Denis Smith is a retired school administrator who worked both as a sponsor representative for charter schools as well as a consultant in the state charter school office. In this five-part series, he offers his perspective about charter school governance and how this mechanism designed to provide transparency and accountability for public entities is sorely lacking and may in fact be the “fatal design flaw” of these schools.

Part Two

In September 2008, Dennis Bakke, the founder and CEO of Imagine Schools, one of the nation’s largest charter school chains, wrote a lengthy internal memo to his company’s regional directors that contained his candid views on the role and function for the governing boards of “our” schools, as he described the Imagine brand. The memo, which became widely known a year after it was sent by email to his key contacts within the company he founded along with his wife, Eileen, is quite revealing and offers a snapshot about how executives of private national charter school chains want absolute control of the “public” schools they operate. Due to its length, the memo is condensed within the following passage.

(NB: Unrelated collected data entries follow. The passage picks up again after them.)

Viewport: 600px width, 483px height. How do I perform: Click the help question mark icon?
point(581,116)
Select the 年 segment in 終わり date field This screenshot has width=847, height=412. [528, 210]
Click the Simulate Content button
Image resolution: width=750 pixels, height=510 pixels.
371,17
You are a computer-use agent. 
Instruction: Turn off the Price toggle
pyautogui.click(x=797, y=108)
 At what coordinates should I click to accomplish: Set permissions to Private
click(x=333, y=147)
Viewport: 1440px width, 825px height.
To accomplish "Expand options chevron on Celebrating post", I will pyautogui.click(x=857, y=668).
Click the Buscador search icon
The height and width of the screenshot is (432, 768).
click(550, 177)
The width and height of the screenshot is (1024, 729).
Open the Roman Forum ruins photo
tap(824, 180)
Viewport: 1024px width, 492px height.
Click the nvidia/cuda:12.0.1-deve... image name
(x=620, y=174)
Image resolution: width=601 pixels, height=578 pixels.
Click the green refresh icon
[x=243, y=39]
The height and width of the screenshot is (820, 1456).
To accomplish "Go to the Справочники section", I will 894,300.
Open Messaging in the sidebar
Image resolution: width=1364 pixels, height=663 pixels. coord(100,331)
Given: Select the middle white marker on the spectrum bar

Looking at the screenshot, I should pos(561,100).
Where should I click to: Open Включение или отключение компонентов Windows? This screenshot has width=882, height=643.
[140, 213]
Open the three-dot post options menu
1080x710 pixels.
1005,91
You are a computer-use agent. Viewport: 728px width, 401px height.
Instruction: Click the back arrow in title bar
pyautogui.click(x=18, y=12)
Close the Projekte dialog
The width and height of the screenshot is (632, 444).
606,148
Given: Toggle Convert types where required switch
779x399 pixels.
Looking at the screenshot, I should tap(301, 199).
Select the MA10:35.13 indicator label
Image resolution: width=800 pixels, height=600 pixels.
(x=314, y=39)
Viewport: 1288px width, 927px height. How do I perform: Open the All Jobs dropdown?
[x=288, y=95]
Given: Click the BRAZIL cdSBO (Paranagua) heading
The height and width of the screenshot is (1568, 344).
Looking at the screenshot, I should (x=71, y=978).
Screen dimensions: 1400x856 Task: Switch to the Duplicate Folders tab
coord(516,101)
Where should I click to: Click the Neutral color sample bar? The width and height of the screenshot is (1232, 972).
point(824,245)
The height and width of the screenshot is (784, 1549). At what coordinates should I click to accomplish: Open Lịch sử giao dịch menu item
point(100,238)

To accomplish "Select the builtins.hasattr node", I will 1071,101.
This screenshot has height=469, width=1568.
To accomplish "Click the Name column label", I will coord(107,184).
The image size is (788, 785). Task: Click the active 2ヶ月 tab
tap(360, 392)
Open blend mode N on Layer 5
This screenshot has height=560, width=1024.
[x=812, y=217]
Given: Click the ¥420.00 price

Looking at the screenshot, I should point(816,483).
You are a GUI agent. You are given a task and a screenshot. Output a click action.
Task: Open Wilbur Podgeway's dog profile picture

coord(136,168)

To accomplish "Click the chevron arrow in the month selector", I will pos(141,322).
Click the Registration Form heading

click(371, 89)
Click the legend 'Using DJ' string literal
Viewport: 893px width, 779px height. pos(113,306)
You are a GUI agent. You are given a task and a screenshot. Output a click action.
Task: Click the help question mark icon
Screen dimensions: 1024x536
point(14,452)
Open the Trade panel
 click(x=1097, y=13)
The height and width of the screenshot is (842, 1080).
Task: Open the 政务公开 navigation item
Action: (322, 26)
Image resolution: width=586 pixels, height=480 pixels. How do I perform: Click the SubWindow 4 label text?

What are we learning about the selection and care of board members for our schools? Most Board members become very involved in the life of the school. Often, even before the school begins operation, the Board members have taken “ownership” of the school. Many honestly believe it is their school and that the school will not go well without them steering the school toward “excellence”. They believe they are the “governing” Board even if that adjective to describe the board has never been used by an Imagine School person. Many become involved in the daily life of the school, volunteering and “helping” teachers and other staff to get things done. Even those who are not parents, take “ownership” of the school as if they started it… [The board members] didn’t finance the start up of the school or the building. They didn’t find the principal or any of the teachers and staff. They didn’t design the curriculum. In some cases, they did help recruit students.

The complete text of this revealing memo is found at this link: http://www.journalgazette.net/article/20091102/LOCAL10/911029966/1216/LOCAL1006

Bakke’s memo is important because it mirrors the thinking of national charter school chains as well as those who are managed by smaller for-profit management companies which may operate within a state or a regional basis. All control and direction for the school comes on high from corporate, and such constructs as school governing boards and local governance amount to distractions. Clearly, local control is an oxymoron to the Dennis Bakkes of the charter school industry.

The memo also makes it clear that no autonomy is expected of the boards which are chosen mostly by the company’s regional managers. While the best of our nation’s schools usually feature a collaborative model where teams of teachers work with school administrators, privatization of public schools that are operated by national chains seems to come only with a top-down approach, and any semblance of a governing board to provide guidance and oversight for the school’s operations is not to be tolerated in Bakke’s world.

In Ohio, the Revised Code treats a charter school as a school district, with its own treasurer, chief administrative officer, and governing board. But state law also allows great latitude regarding the operation and governance of the school, and current law requires that each school have a minimum of five board members, with no other qualifications stated in the law.

With such latitude, it should come as no surprise that the law is silent regarding the place of residency of board members, registration of the members with the secretary of state, citizenship requirements for members of the governing board, let alone how an appointed governing board member is obligated to represent the interests of the school’s stakeholders – students and their families.

In such loose legal construction, charter schools become the creatures of those who “own” them, rather than the public who pays for them and expects resident children to receive an appropriate education. Yet the charter school chains have it both ways. When convenient, the management companies refer to “public charter schools” and “schools of choice,” yet operate them in a manner that doesn’t accept the principle that the public owns the school rather than the corporation that operates the building. To add more complexity to the muddled charter school world, Imagine and some other chains also own some buildings as one way to add emphasis to their usage of the term “our” schools.

This flaw in charter school genetic code will, over time, be its undoing, for the American public is showing signs of increasing impatience with institutions, and like it or not, charter schools will not be immune from this impatience. In the end, charter school chains can’t have it both ways. If they believe the companies “own” these “public” schools, then surely the public will understand that the companies also “own” the boards. When the public fully realizes this state of affairs, the backlash against privatization will begin in earnest.

An owned or bought board is not characteristic of our democratic system. School governing boards were created to provide oversight, set policy, ensure that laws are adhered to, and hire and evaluate the school’s executive and financial officers. If charter school boards are not doing these things, they should be abolished so that the facade of faux governance is exposed. We the public can’t let national chains like Imagine have it both ways.